GOAL OF THE EXERCISE: Copy out nothing but the line containing "Observation n.88 (170, 184)" and the lines that follow it to the end of the entries, exactly as they stand.

EXTRACTED INFORMATION:
-- -- --
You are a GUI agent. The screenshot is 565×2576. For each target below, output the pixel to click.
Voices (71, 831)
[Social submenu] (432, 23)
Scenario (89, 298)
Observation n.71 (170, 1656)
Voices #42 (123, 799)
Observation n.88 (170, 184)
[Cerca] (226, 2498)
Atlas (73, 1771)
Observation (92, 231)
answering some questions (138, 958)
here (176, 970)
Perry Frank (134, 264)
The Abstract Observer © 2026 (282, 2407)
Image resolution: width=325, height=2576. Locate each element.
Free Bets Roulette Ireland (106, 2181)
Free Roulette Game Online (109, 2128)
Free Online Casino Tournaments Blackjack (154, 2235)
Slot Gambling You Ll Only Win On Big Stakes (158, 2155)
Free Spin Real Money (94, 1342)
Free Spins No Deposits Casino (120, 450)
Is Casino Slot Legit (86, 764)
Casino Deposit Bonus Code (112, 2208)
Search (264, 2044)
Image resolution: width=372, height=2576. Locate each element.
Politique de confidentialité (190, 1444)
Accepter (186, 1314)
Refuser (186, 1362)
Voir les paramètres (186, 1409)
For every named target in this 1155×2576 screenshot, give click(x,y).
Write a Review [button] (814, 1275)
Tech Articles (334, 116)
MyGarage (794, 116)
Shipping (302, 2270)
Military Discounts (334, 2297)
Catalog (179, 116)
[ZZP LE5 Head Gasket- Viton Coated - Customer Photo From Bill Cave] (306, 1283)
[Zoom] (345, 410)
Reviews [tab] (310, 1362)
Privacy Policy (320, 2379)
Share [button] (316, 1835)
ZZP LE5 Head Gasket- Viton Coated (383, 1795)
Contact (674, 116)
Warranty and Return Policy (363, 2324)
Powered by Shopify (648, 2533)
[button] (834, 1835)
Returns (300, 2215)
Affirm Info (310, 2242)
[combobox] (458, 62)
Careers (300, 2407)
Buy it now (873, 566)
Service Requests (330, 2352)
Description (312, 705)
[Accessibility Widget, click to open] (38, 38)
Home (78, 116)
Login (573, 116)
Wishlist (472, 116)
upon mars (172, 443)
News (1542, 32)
-- -- --
RESULT FOR THIS TASK:
Observation n.88 (170, 184)
[Cerca] (226, 2498)
Atlas (73, 1771)
Observation (92, 231)
answering some questions (138, 958)
here (176, 970)
Perry Frank (134, 264)
The Abstract Observer © 2026 (282, 2407)
Image resolution: width=325, height=2576. Locate each element.
Free Bets Roulette Ireland (106, 2181)
Free Roulette Game Online (109, 2128)
Free Online Casino Tournaments Blackjack (154, 2235)
Slot Gambling You Ll Only Win On Big Stakes (158, 2155)
Free Spin Real Money (94, 1342)
Free Spins No Deposits Casino (120, 450)
Is Casino Slot Legit (86, 764)
Casino Deposit Bonus Code (112, 2208)
Search (264, 2044)
Image resolution: width=372, height=2576. Locate each element.
Politique de confidentialité (190, 1444)
Accepter (186, 1314)
Refuser (186, 1362)
Voir les paramètres (186, 1409)
For every named target in this 1155×2576 screenshot, give click(x,y).
Write a Review [button] (814, 1275)
Tech Articles (334, 116)
MyGarage (794, 116)
Shipping (302, 2270)
Military Discounts (334, 2297)
Catalog (179, 116)
[ZZP LE5 Head Gasket- Viton Coated - Customer Photo From Bill Cave] (306, 1283)
[Zoom] (345, 410)
Reviews [tab] (310, 1362)
Privacy Policy (320, 2379)
Share [button] (316, 1835)
ZZP LE5 Head Gasket- Viton Coated (383, 1795)
Contact (674, 116)
Warranty and Return Policy (363, 2324)
Powered by Shopify (648, 2533)
[button] (834, 1835)
Returns (300, 2215)
Affirm Info (310, 2242)
[combobox] (458, 62)
Careers (300, 2407)
Buy it now (873, 566)
Service Requests (330, 2352)
Description (312, 705)
[Accessibility Widget, click to open] (38, 38)
Home (78, 116)
Login (573, 116)
Wishlist (472, 116)
upon mars (172, 443)
News (1542, 32)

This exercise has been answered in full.